6 Michler SA, Illing RB. Acoustic trauma induces reemergence of the growth- and plasticity-associated protein GAP-43 in the rat auditory brainstem[J]. J Comp Neurol, 2002,451:250.
7 楚铜, 金晓杰,王家东. 大鼠单侧耳蜗损伤后蜗核中GluR2/3受体表达的变化[J]. 听力学及言语疾病杂志, 2006,14:283.
8 Kraus KS, Ding D, Zhou Y, et al.
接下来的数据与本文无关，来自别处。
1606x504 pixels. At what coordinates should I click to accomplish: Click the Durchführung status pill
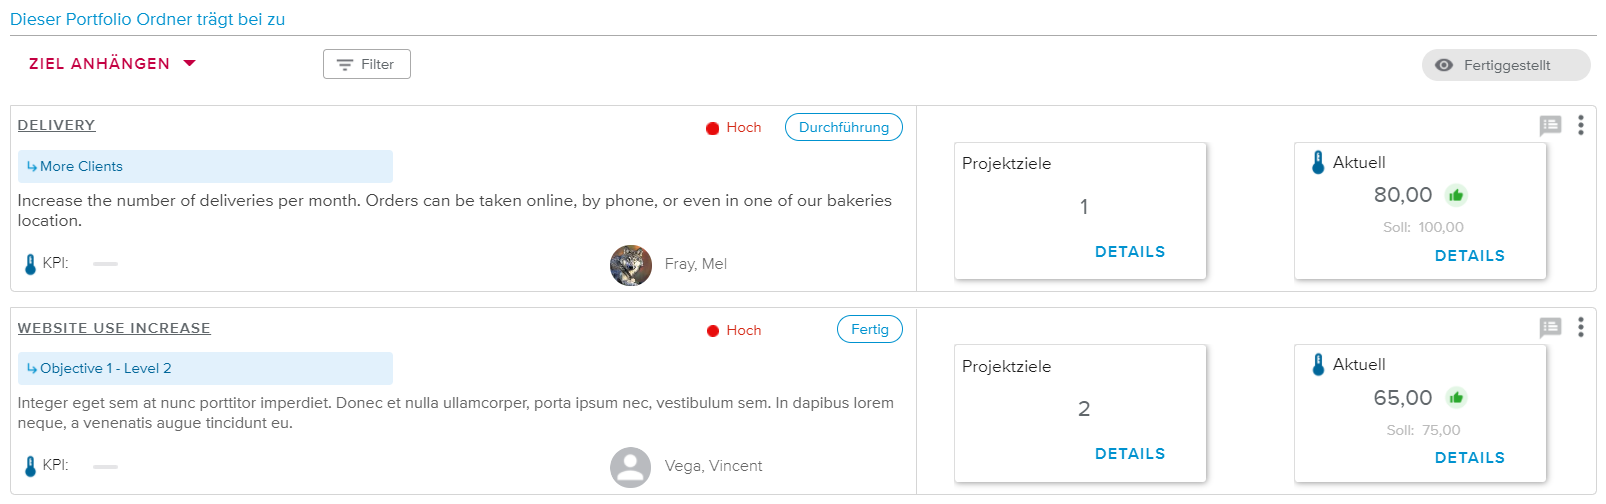coord(843,127)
Central auditory plasticity after carboplatin-induced unilateral inner ear damage in the chinchilla: Up-regulation of GAP-43 in the ventral cochlear nucleus [J]. Hearing Research,2009,255:33.
9 Pollak GD, Park TJ.The effects of GABA ergic inhibition on monaural response properties of neurons in the mustache bat's inferior colliculus[J]. Hear Res,1993,65:99.
10 郜元坤, 华清泉, 廖华,等.大鼠双侧耳蜗毁损后下丘核生长相关蛋白表达研究[J].听力学及言语疾病杂志,2010,18:48.
11 李孟,华清泉, 廖华,等. 双侧耳蜗毁损后大鼠听皮层突触素表达的变化[J]. 听力学及言语疾病杂志, 2008,16:495.
12 Meidinger MA, Hildebrandt-Schoenfeld H, Illing RB. Cochlear damage induces GAP-43 expression in cholinergic synapses of the cochlear nucleus in the adult rat: a light and electron microscopy study[J]. Eur J Neurosci,2006,23:3 187.